Trash Can Days: A Middle School Saga

Trash Can Days: A Middle School SagaFor readers who appreciate the diverse and non-linear approach offered by multi-genre books like Nothing But the Truth by Avi and Tears of a Tiger by Sharon Draper, Trash Can Days: A Middle School Saga by Teddy Steinkellner shouldn’t disappoint.  Told through Facebook entries, letters, school announcements, memos, AIMs, lists, blog posts, and typical prose, the story puts readers in the hallways and the social circles of middle school drama.  In the midst of the commotion caused by gossip, the cruelty used to get respect, and the floundering that occurs on the journey to maturity, readers live or relive the days when crustacial hair and constipated faces made us laugh, when some of us weren’t ready yet to leave childhood behind, when identity was TOTALLY confusing, and when the pecking order actually hurt.

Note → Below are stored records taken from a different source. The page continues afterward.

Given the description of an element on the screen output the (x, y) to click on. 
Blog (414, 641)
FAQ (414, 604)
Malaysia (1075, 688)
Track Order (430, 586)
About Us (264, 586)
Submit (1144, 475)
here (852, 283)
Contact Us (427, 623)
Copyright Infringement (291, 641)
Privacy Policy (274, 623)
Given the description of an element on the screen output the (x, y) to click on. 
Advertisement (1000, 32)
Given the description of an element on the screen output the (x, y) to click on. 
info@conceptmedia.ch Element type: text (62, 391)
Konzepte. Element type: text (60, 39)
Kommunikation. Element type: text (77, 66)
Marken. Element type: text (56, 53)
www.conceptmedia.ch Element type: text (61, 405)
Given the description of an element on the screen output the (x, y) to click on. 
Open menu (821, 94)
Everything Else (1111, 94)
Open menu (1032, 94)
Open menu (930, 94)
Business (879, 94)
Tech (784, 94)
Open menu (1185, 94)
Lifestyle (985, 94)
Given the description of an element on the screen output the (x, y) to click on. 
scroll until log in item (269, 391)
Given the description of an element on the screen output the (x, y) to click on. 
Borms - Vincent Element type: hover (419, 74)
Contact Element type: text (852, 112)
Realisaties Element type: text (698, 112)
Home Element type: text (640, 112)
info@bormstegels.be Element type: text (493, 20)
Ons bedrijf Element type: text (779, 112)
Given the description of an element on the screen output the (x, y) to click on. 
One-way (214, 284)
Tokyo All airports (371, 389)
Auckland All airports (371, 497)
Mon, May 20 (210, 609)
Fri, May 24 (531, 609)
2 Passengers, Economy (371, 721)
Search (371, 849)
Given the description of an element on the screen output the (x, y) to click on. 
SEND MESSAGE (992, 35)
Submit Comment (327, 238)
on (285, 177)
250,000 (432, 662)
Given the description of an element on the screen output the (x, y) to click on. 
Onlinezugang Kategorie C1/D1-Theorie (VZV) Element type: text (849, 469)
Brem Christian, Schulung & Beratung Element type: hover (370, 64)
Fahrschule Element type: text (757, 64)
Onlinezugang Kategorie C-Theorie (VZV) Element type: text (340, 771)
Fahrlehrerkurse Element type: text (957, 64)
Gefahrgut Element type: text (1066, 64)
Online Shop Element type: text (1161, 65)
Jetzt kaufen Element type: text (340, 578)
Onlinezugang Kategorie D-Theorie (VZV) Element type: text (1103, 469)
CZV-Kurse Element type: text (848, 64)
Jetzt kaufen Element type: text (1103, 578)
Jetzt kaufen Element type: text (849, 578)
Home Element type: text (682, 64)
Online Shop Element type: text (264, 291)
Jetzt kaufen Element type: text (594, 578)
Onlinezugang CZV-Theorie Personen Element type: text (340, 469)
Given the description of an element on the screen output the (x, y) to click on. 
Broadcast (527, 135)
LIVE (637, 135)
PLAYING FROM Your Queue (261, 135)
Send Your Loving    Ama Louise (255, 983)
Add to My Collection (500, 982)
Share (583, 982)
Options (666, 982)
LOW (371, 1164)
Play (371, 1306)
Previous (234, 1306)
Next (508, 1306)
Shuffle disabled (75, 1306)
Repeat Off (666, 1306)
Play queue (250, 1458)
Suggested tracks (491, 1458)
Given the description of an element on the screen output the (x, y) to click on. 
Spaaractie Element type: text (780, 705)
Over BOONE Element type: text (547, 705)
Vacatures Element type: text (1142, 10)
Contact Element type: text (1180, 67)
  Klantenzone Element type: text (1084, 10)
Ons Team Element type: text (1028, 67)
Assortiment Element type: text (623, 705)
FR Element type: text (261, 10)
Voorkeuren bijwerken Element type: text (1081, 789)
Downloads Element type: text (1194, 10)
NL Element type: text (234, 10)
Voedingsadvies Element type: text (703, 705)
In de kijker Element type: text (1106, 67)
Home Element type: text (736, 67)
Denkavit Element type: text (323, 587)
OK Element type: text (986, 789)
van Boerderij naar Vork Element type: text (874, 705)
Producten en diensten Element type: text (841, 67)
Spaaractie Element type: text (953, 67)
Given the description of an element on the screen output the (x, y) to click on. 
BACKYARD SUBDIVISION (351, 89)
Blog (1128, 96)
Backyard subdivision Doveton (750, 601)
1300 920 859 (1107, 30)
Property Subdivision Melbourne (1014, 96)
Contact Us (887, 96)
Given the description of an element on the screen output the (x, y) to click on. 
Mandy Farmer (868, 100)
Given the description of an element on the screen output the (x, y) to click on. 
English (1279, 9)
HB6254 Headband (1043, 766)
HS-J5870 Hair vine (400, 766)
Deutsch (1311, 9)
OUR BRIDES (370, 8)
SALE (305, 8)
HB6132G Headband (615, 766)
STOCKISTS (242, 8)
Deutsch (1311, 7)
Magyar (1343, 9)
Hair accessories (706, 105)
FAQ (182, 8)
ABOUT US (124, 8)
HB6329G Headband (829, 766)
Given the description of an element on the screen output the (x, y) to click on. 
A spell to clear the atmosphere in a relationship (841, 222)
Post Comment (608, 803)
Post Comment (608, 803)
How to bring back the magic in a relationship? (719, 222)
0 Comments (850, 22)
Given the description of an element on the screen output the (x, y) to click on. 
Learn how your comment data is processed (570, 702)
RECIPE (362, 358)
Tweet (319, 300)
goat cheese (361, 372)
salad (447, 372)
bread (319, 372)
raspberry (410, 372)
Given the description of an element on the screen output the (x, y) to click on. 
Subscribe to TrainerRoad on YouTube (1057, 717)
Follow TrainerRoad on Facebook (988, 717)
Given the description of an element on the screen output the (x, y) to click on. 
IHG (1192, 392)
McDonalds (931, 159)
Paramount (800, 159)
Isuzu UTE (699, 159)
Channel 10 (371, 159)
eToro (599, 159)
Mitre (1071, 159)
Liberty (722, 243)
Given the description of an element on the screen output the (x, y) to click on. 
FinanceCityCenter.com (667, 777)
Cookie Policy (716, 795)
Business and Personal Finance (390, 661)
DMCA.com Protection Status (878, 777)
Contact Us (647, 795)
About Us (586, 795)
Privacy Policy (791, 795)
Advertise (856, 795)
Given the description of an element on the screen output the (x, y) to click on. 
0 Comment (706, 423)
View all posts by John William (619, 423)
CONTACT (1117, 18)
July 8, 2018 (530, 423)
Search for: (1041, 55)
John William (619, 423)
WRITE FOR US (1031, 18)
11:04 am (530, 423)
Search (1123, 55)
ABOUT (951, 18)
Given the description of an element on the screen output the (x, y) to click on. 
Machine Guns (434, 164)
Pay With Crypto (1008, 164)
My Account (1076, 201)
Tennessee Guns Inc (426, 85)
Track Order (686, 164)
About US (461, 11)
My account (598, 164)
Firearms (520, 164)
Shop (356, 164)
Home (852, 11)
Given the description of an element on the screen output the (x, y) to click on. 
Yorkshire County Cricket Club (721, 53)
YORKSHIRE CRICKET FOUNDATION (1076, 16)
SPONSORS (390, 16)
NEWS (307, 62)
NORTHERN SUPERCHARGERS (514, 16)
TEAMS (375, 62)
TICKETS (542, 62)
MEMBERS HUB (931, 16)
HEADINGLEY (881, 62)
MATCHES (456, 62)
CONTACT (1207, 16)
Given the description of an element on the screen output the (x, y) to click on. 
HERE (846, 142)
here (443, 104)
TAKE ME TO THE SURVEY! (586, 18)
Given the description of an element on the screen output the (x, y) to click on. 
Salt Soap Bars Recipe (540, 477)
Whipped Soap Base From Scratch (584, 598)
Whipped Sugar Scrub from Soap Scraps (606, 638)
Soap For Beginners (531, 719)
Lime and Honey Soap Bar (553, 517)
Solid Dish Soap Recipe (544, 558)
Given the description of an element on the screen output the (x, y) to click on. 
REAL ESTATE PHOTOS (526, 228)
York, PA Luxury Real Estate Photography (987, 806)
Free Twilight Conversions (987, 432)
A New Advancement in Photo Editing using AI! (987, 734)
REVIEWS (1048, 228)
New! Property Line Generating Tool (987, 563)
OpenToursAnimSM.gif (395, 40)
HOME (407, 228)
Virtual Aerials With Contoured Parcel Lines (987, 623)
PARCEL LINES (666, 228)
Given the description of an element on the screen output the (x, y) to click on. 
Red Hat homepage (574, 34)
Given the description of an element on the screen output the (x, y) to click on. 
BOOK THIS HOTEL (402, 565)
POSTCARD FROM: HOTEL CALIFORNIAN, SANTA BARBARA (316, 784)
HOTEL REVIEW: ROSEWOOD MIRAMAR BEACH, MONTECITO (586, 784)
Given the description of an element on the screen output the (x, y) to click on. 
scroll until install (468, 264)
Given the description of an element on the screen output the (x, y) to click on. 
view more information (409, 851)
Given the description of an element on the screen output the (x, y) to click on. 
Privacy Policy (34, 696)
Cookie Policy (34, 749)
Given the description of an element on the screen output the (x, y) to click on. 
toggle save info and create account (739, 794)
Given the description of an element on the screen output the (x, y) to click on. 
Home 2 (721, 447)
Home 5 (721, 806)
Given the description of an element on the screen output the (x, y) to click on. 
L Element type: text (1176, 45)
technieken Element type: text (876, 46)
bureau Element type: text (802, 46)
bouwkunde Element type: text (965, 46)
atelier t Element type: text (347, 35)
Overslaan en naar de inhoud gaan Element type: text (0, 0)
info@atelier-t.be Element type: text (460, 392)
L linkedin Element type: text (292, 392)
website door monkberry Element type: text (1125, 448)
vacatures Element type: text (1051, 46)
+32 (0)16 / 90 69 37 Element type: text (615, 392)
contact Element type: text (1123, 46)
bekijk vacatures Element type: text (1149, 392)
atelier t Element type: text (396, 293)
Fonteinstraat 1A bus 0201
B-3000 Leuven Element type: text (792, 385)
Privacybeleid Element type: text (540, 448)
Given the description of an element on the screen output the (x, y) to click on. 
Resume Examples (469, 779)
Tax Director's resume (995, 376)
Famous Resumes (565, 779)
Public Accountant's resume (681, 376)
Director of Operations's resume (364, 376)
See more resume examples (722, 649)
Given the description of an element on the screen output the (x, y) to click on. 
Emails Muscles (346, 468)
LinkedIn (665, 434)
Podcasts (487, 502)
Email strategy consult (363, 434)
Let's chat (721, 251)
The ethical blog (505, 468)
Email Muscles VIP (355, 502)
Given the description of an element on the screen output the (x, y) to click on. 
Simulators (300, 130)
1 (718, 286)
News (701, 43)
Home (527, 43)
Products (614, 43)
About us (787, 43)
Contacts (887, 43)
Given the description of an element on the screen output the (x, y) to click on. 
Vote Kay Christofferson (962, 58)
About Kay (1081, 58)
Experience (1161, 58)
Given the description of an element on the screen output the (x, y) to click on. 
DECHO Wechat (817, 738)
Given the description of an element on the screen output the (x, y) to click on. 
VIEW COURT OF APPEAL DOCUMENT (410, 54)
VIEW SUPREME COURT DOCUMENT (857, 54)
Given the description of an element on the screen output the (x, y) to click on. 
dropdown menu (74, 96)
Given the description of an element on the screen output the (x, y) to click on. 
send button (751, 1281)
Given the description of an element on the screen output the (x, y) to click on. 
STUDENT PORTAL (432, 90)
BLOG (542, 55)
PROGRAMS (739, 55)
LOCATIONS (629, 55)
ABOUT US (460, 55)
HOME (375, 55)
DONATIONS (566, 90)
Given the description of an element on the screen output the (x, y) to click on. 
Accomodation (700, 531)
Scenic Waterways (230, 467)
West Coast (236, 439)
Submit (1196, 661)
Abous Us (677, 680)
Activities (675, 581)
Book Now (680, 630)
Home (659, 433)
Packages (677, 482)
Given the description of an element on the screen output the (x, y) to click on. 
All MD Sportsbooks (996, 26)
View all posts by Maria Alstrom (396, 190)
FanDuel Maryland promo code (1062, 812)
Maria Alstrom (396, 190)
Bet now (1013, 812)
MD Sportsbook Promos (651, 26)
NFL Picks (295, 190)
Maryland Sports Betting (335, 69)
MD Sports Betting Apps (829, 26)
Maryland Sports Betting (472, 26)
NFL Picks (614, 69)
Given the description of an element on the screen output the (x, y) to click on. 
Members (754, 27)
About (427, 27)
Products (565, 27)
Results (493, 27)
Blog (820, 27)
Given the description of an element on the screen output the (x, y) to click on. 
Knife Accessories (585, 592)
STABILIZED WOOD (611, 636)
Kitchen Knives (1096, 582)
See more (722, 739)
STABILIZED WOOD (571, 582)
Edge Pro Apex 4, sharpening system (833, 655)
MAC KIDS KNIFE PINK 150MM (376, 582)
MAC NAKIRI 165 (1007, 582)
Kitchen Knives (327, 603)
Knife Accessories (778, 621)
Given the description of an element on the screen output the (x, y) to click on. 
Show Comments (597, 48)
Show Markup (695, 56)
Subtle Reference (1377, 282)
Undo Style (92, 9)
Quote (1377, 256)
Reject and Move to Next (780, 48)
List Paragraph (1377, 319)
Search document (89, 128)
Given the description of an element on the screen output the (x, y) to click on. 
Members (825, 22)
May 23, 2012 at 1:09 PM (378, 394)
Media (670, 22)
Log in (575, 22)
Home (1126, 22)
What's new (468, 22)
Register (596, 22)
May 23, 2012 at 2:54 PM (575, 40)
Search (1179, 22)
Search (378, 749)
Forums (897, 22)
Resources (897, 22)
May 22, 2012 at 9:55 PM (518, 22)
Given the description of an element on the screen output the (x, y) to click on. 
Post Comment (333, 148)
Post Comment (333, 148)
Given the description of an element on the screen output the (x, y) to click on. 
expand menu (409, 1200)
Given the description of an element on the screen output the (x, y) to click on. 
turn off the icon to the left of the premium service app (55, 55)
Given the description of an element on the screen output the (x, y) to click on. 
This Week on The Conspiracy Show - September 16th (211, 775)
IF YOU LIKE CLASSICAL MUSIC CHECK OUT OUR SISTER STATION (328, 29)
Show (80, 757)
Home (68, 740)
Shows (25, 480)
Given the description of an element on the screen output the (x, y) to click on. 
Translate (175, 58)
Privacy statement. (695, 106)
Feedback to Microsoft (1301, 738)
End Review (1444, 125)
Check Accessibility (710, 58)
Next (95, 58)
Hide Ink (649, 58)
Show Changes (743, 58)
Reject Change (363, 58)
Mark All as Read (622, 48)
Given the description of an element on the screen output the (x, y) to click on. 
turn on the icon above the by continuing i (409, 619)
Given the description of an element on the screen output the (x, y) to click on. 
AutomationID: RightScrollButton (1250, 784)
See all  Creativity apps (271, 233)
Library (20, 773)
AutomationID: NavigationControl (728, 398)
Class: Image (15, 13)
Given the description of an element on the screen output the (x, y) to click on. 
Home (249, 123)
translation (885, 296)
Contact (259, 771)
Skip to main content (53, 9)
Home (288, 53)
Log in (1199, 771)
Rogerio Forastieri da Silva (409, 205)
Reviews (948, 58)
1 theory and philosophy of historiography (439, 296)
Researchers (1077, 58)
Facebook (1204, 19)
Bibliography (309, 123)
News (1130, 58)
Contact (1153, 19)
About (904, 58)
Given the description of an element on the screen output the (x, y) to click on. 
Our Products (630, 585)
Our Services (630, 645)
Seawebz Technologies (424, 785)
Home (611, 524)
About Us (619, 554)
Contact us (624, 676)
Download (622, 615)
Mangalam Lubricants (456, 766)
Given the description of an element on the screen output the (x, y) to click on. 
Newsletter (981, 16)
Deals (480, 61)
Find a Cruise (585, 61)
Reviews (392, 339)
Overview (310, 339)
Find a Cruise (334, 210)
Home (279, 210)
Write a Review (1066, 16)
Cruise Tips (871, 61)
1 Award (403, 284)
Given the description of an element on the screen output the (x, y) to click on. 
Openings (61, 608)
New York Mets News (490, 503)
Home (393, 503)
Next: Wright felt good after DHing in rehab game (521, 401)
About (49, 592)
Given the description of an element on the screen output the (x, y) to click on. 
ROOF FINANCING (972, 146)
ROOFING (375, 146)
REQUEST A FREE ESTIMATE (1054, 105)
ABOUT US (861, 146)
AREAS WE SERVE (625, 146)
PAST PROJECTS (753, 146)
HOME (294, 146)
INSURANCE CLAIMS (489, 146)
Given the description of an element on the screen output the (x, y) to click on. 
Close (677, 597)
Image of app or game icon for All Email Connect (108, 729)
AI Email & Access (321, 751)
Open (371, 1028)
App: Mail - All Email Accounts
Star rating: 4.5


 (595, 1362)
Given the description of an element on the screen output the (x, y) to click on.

Steinkellner reveals the plot mainly through the alternating perspectives of four characters: the eccentric and creative Dorothy Wu, the emotional and slow to mature Jake Schwartz, the snarky and yearning to be popular Hannah Schwartz, and the handsome and athletic Danny Uribe.  Readers follow these mostly stock stereotypes through a year at a Southern California junior high school.  But Steinkellner seems über-aware of how he has pigeonholed these tween personalities, making the issue of labels—their nefarious and cruel limitations, their trash talk tendencies—a primary focus of his book.  His true-to-life scenarios invite readers to redefine bullying in all of its forms—whether basic meanness, Judas behaviors, cyberbullying, stereotyping, or full-blown violence.

Besides those lessons about how much words and actions really do matter, readers also learn that in an effort to invent or to rehab an image or to find an identity and a place to belong, the notion of being big, bold, and badass can backfire.

Although much about junior high is hurtful: the categorizing, ranking, and being made to do random, confusing things, readers of this saga remember what it is like to play like a kid again, how much fun it is to connect with the stuff we used to do.